───── SUPPLIED MATERIAL

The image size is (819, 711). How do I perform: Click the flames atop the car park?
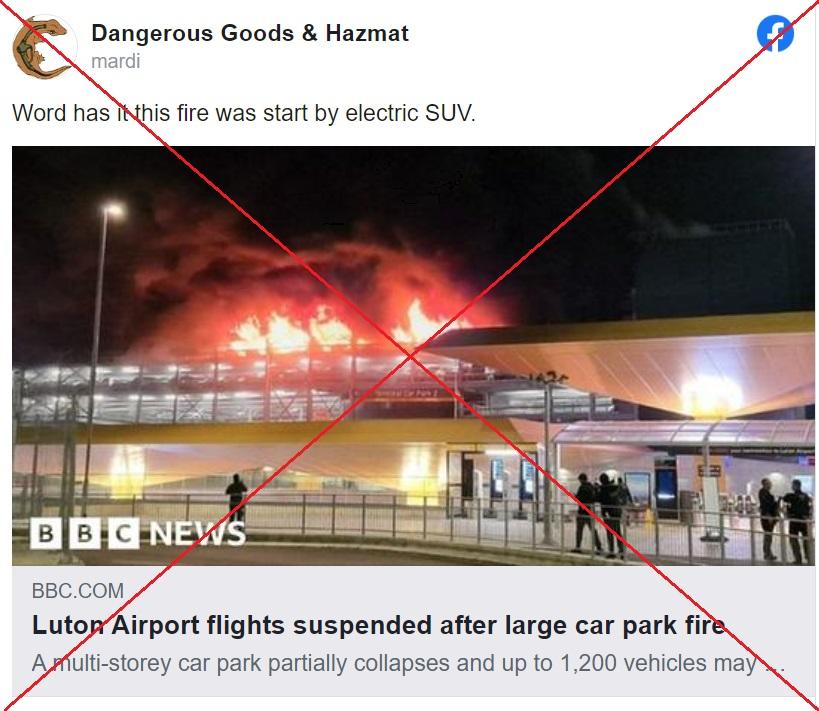[x=334, y=329]
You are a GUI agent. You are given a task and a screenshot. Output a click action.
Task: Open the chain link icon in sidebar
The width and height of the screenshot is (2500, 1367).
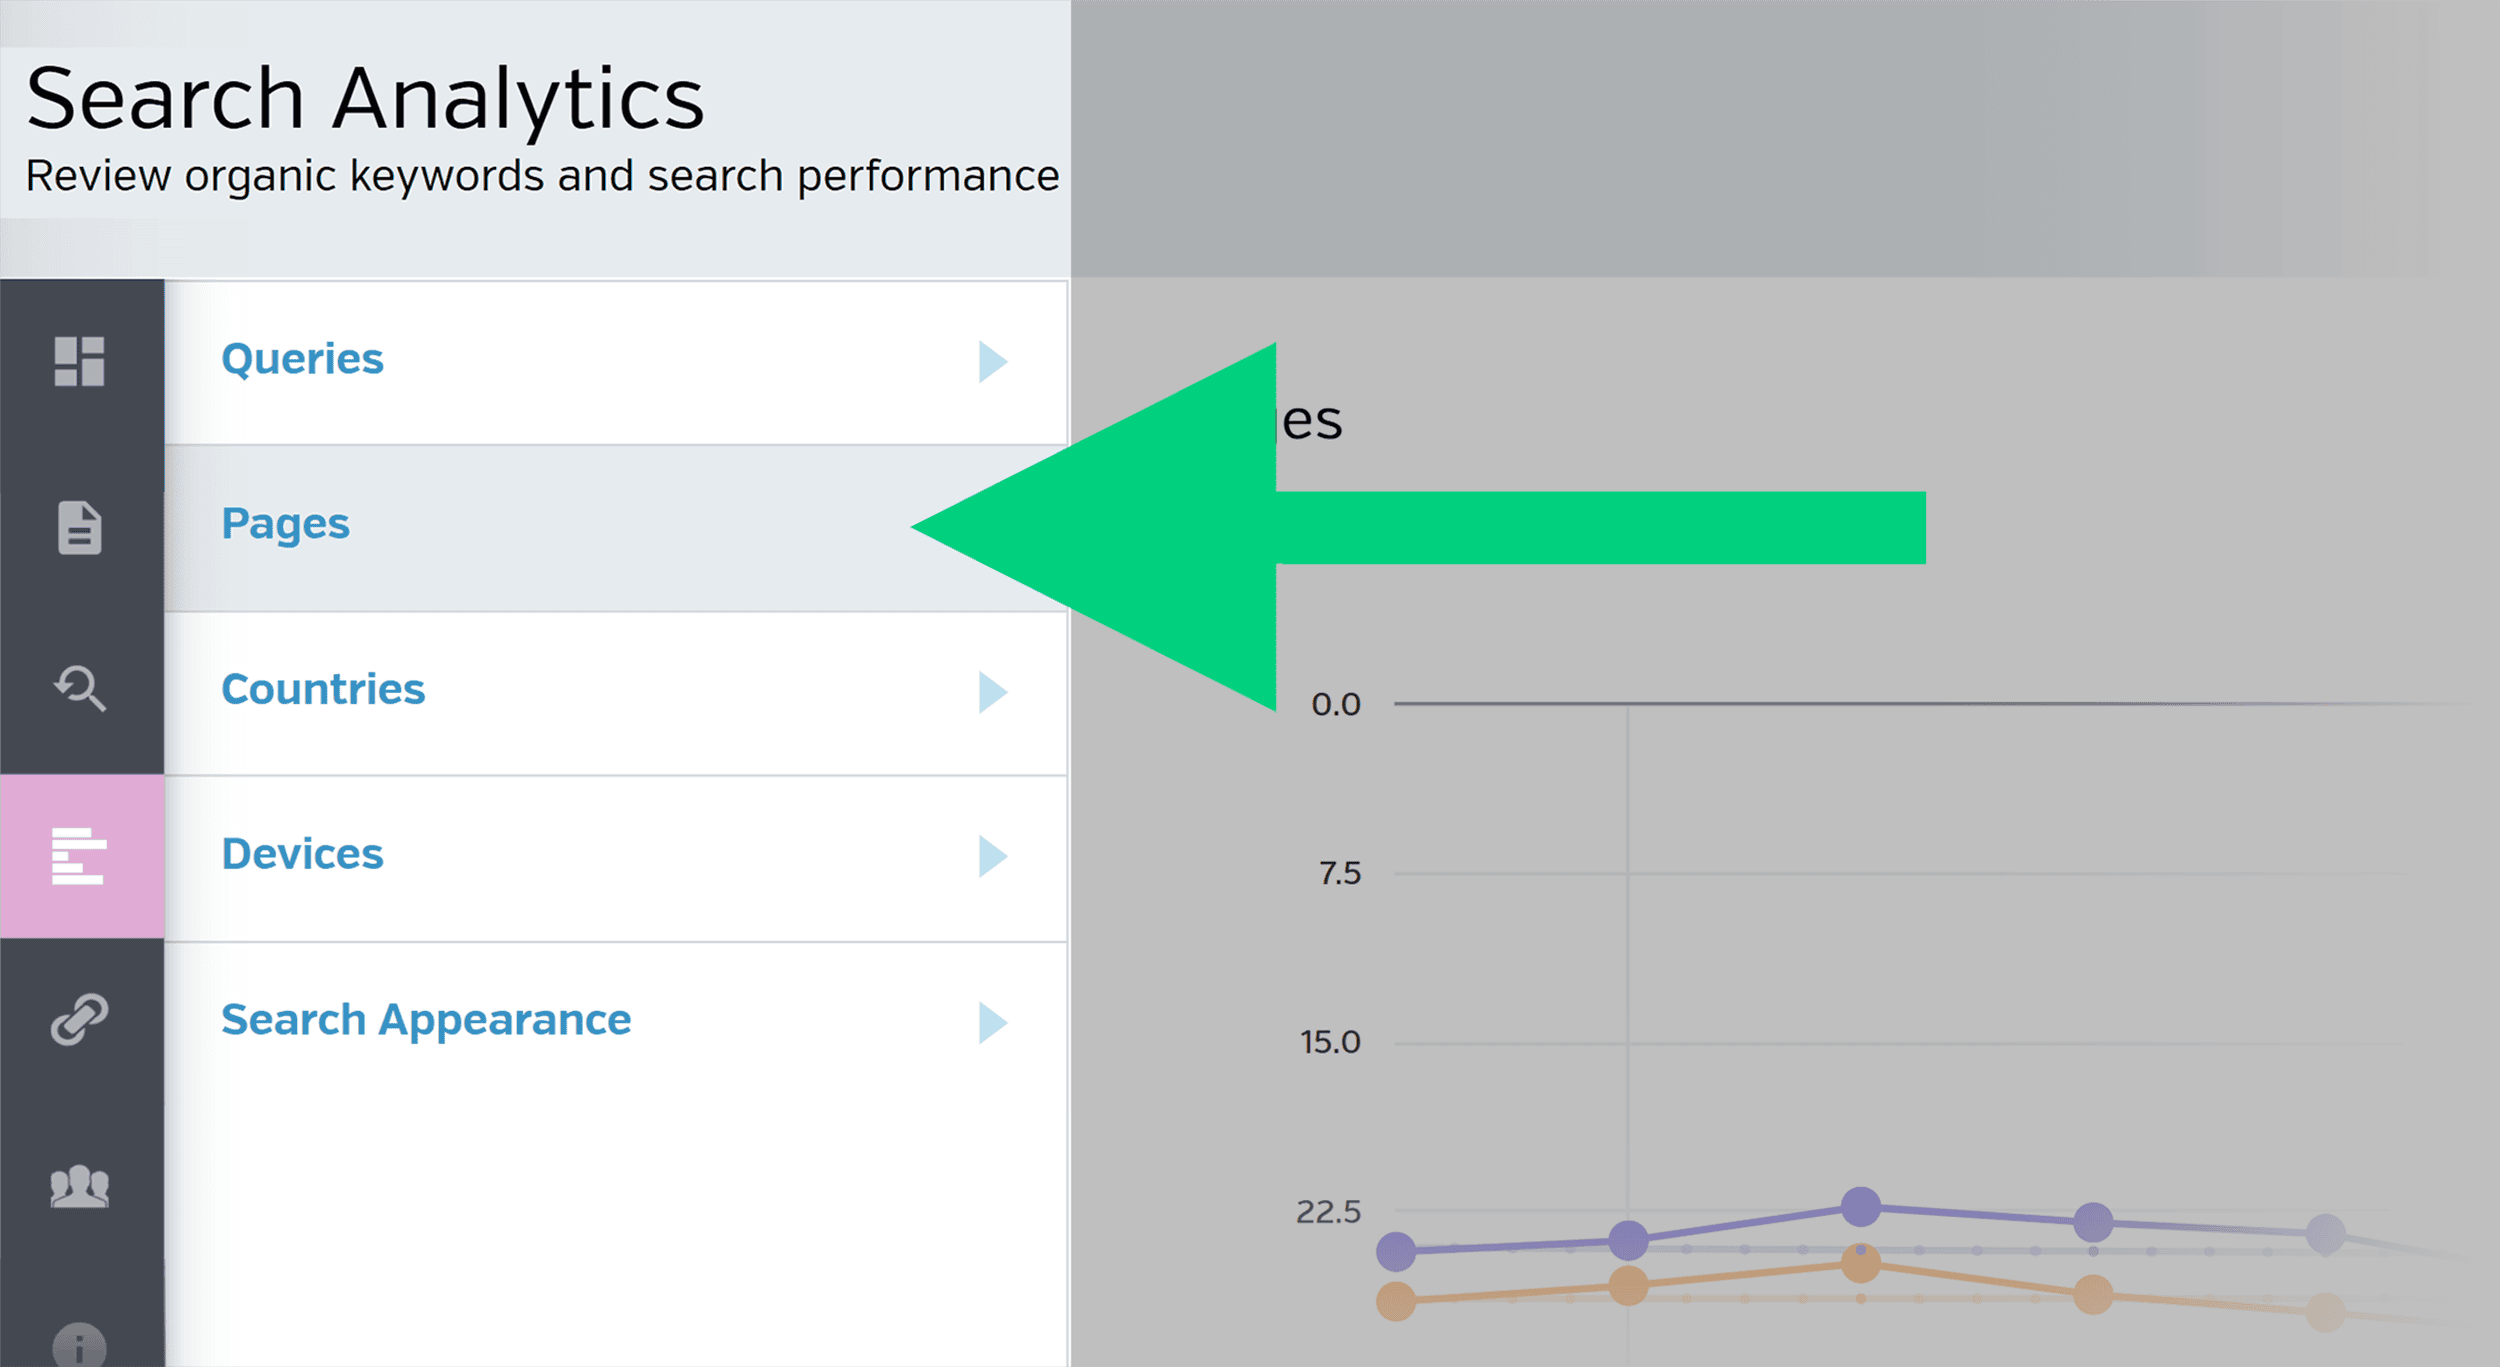point(80,1019)
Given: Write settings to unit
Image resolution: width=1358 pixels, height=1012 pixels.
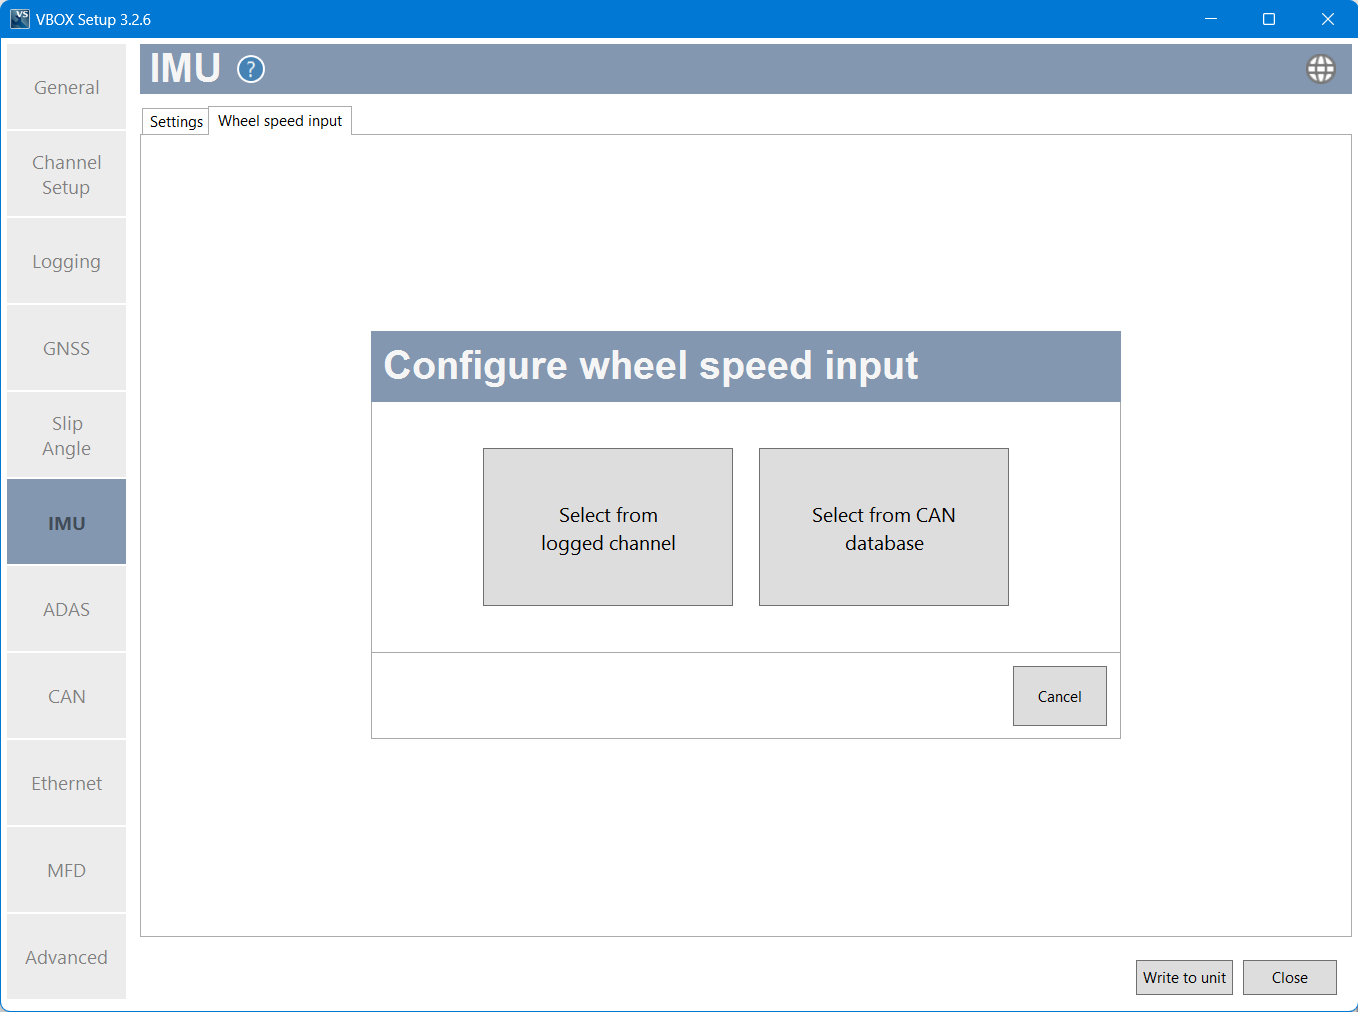Looking at the screenshot, I should pos(1184,977).
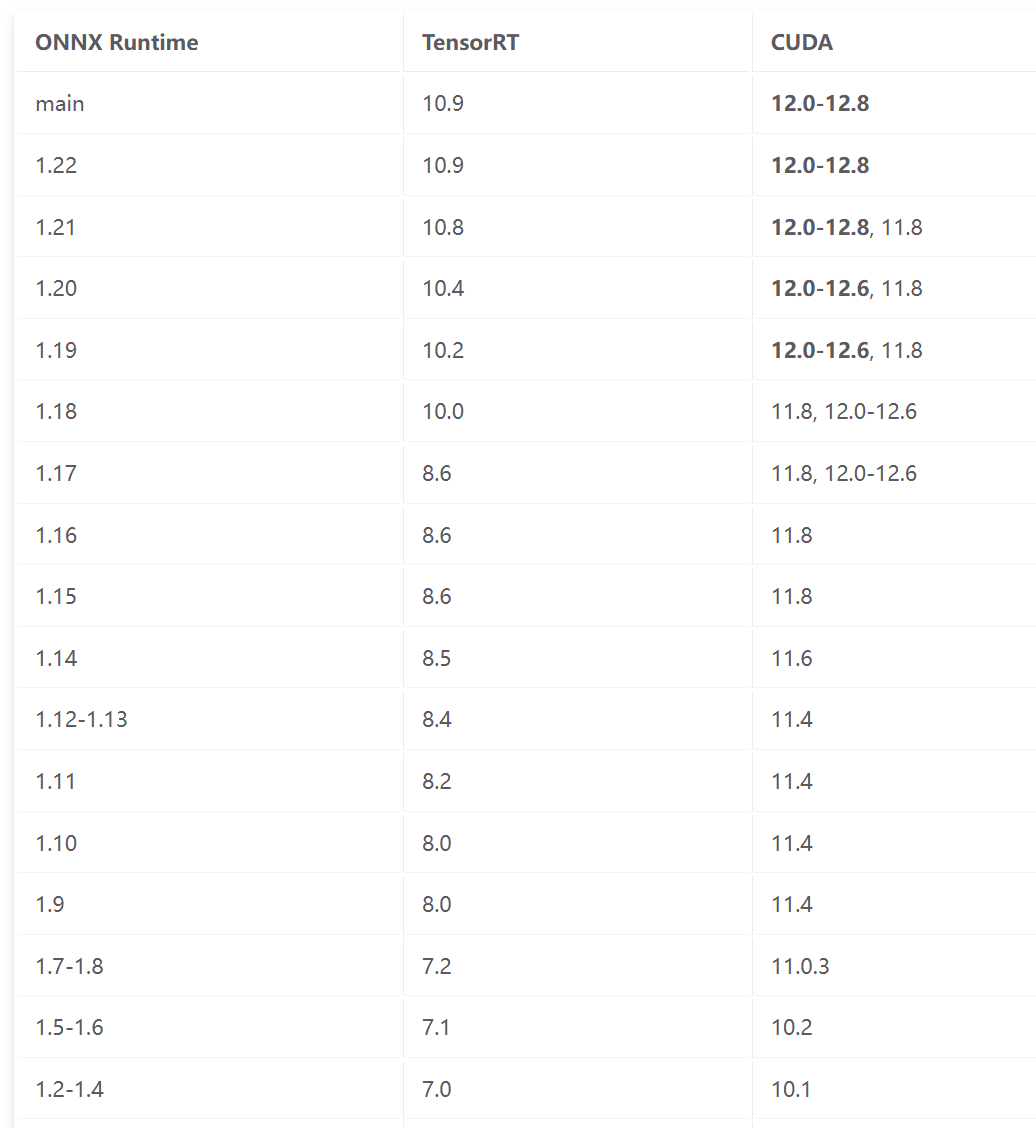Click the ONNX Runtime 1.17 cell
This screenshot has height=1128, width=1036.
[56, 473]
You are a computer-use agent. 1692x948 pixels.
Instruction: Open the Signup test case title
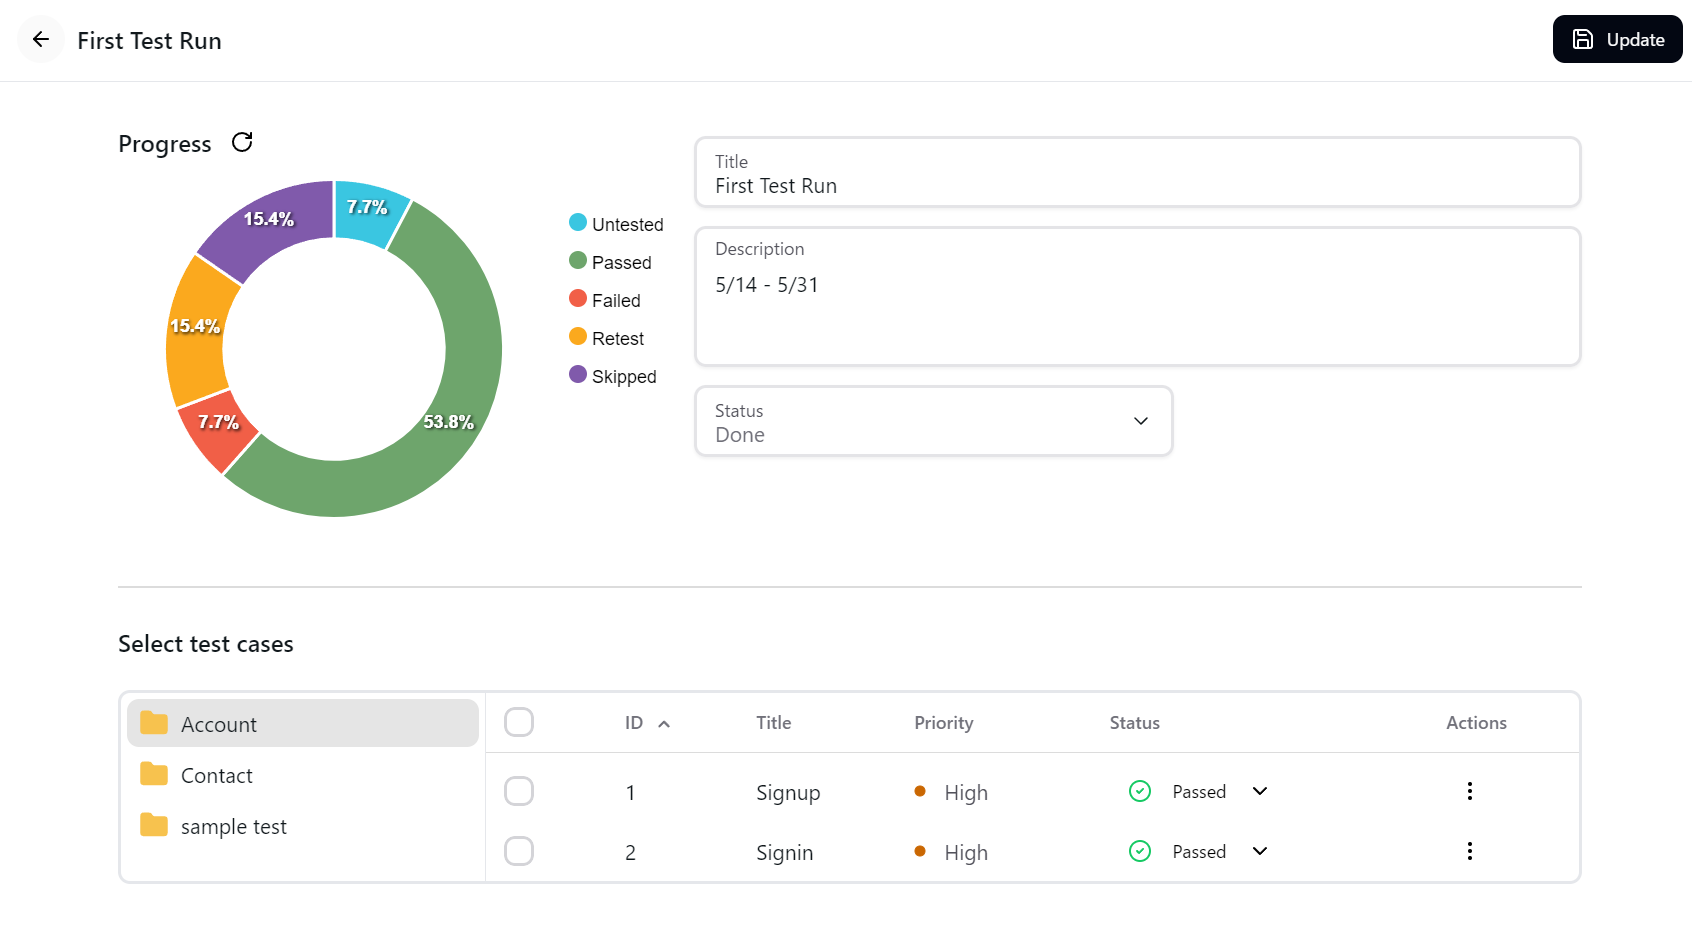pyautogui.click(x=788, y=793)
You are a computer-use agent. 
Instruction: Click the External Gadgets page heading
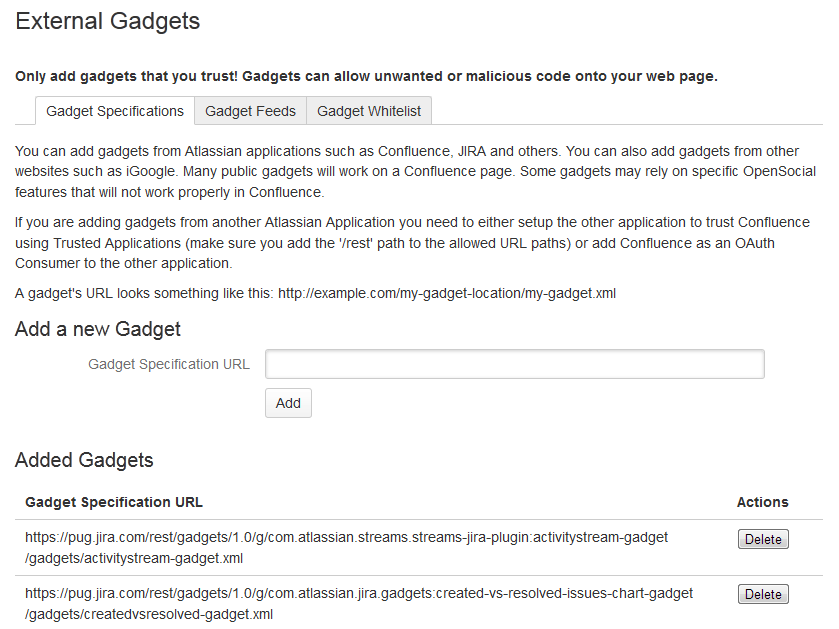108,21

──────────

* [WORK REQUEST] Without the pictures, give back every record precisely as shown.

* [PROBLEM SOLUTION]
The image size is (819, 711). How do I perform: Click the flames atop the car park?
[x=334, y=329]
You are a GUI agent. You are given a task and a screenshot. Output a click action.
Task: Open the chain link icon in sidebar
The width and height of the screenshot is (2500, 1367).
point(80,1019)
Given: Write settings to unit
Image resolution: width=1358 pixels, height=1012 pixels.
Looking at the screenshot, I should pos(1184,977).
Click the ONNX Runtime 1.17 cell
This screenshot has height=1128, width=1036.
[56, 473]
You are a computer-use agent. 1692x948 pixels.
Instruction: Open the Signup test case title
pyautogui.click(x=788, y=793)
You are a computer-use agent. 
Instruction: Click the External Gadgets page heading
108,21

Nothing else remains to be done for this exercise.